Stated problem: Convert the material below into a JSON list of strings with one string per line, omitting blank lines.

Records shown:
┏━━

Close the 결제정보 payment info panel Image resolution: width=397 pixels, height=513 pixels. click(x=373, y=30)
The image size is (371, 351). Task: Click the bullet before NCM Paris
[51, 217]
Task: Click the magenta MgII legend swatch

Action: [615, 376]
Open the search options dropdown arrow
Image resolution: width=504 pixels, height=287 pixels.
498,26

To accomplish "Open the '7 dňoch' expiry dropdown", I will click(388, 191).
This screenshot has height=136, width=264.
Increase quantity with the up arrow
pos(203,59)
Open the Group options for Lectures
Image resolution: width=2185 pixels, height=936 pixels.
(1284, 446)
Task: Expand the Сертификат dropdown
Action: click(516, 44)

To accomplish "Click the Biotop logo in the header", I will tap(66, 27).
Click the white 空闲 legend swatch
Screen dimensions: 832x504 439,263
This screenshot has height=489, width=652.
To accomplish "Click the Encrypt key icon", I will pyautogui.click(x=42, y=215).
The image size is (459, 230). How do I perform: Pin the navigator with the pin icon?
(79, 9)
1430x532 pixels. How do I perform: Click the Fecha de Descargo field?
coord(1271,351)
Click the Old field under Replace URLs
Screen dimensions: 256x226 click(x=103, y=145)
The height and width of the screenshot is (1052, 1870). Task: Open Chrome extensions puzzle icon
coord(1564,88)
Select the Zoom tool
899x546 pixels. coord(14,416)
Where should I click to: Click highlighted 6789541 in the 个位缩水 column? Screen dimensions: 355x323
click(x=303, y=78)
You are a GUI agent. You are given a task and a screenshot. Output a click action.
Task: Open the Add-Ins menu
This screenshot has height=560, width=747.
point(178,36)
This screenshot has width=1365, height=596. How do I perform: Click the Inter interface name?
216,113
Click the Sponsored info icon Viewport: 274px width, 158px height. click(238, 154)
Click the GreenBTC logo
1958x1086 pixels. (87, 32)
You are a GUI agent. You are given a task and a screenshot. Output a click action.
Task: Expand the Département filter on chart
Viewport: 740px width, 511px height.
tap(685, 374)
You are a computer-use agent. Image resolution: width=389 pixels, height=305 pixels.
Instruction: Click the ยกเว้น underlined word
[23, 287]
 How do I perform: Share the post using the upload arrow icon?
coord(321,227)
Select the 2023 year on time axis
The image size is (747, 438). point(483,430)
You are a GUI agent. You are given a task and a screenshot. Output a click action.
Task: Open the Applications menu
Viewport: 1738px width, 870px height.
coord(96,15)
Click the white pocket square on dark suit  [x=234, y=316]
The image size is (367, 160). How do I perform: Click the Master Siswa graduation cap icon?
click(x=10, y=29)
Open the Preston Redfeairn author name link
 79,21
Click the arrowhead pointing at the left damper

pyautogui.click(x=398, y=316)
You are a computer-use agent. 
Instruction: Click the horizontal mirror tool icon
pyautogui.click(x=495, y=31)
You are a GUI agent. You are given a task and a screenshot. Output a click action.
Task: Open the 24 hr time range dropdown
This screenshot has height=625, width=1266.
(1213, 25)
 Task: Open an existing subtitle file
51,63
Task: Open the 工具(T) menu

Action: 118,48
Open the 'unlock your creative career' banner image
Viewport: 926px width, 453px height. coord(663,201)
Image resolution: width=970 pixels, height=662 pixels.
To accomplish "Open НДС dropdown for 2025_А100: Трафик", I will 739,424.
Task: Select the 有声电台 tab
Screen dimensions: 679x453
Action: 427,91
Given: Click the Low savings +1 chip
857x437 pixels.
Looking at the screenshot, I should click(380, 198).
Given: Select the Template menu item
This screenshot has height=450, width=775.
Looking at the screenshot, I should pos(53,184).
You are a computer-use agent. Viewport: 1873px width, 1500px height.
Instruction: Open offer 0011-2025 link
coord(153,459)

┗━━

Complete response:
[
  "Close the 결제정보 payment info panel Image resolution: width=397 pixels, height=513 pixels. click(x=373, y=30)",
  "The image size is (371, 351). Task: Click the bullet before NCM Paris",
  "[51, 217]",
  "Task: Click the magenta MgII legend swatch",
  "Action: [615, 376]",
  "Open the search options dropdown arrow",
  "Image resolution: width=504 pixels, height=287 pixels.",
  "498,26",
  "To accomplish \"Open the '7 dňoch' expiry dropdown\", I will click(388, 191).",
  "This screenshot has height=136, width=264.",
  "Increase quantity with the up arrow",
  "pos(203,59)",
  "Open the Group options for Lectures",
  "Image resolution: width=2185 pixels, height=936 pixels.",
  "(1284, 446)",
  "Task: Expand the Сертификат dropdown",
  "Action: click(516, 44)",
  "To accomplish \"Click the Biotop logo in the header\", I will tap(66, 27).",
  "Click the white 空闲 legend swatch",
  "Screen dimensions: 832x504 439,263",
  "This screenshot has height=489, width=652.",
  "To accomplish \"Click the Encrypt key icon\", I will pyautogui.click(x=42, y=215).",
  "The image size is (459, 230). How do I perform: Pin the navigator with the pin icon?",
  "(79, 9)",
  "1430x532 pixels. How do I perform: Click the Fecha de Descargo field?",
  "coord(1271,351)",
  "Click the Old field under Replace URLs",
  "Screen dimensions: 256x226 click(x=103, y=145)",
  "The height and width of the screenshot is (1052, 1870). Task: Open Chrome extensions puzzle icon",
  "coord(1564,88)",
  "Select the Zoom tool",
  "899x546 pixels. coord(14,416)",
  "Where should I click to: Click highlighted 6789541 in the 个位缩水 column? Screen dimensions: 355x323",
  "click(x=303, y=78)",
  "You are a GUI agent. You are given a task and a screenshot. Output a click action.",
  "Task: Open the Add-Ins menu",
  "This screenshot has height=560, width=747.",
  "point(178,36)",
  "This screenshot has width=1365, height=596. How do I perform: Click the Inter interface name?",
  "216,113",
  "Click the Sponsored info icon Viewport: 274px width, 158px height. click(238, 154)",
  "Click the GreenBTC logo",
  "1958x1086 pixels. (87, 32)",
  "You are a GUI agent. You are given a task and a screenshot. Output a click action.",
  "Task: Expand the Département filter on chart",
  "Viewport: 740px width, 511px height.",
  "tap(685, 374)",
  "You are a computer-use agent. Image resolution: width=389 pixels, height=305 pixels.",
  "Instruction: Click the ยกเว้น underlined word",
  "[23, 287]",
  " How do I perform: Share the post using the upload arrow icon?",
  "coord(321,227)",
  "Select the 2023 year on time axis",
  "The image size is (747, 438). point(483,430)",
  "You are a GUI agent. You are given a task and a screenshot. Output a click action.",
  "Task: Open the Applications menu",
  "Viewport: 1738px width, 870px height.",
  "coord(96,15)",
  "Click the white pocket square on dark suit  [x=234, y=316]",
  "The image size is (367, 160). How do I perform: Click the Master Siswa graduation cap icon?",
  "click(x=10, y=29)",
  "Open the Preston Redfeairn author name link",
  " 79,21",
  "Click the arrowhead pointing at the left damper",
  "pyautogui.click(x=398, y=316)",
  "You are a computer-use agent. ",
  "Instruction: Click the horizontal mirror tool icon",
  "pyautogui.click(x=495, y=31)",
  "You are a GUI agent. You are given a task and a screenshot. Output a click action.",
  "Task: Open the 24 hr time range dropdown",
  "This screenshot has height=625, width=1266.",
  "(1213, 25)",
  " Task: Open an existing subtitle file",
  "51,63",
  "Task: Open the 工具(T) menu",
  "Action: 118,48",
  "Open the 'unlock your creative career' banner image",
  "Viewport: 926px width, 453px height. coord(663,201)",
  "Image resolution: width=970 pixels, height=662 pixels.",
  "To accomplish \"Open НДС dropdown for 2025_А100: Трафик\", I will 739,424.",
  "Task: Select the 有声电台 tab",
  "Screen dimensions: 679x453",
  "Action: 427,91",
  "Given: Click the Low savings +1 chip",
  "857x437 pixels.",
  "Looking at the screenshot, I should click(380, 198).",
  "Given: Select the Template menu item",
  "This screenshot has height=450, width=775.",
  "Looking at the screenshot, I should pos(53,184).",
  "You are a computer-use agent. Viewport: 1873px width, 1500px height.",
  "Instruction: Open offer 0011-2025 link",
  "coord(153,459)"
]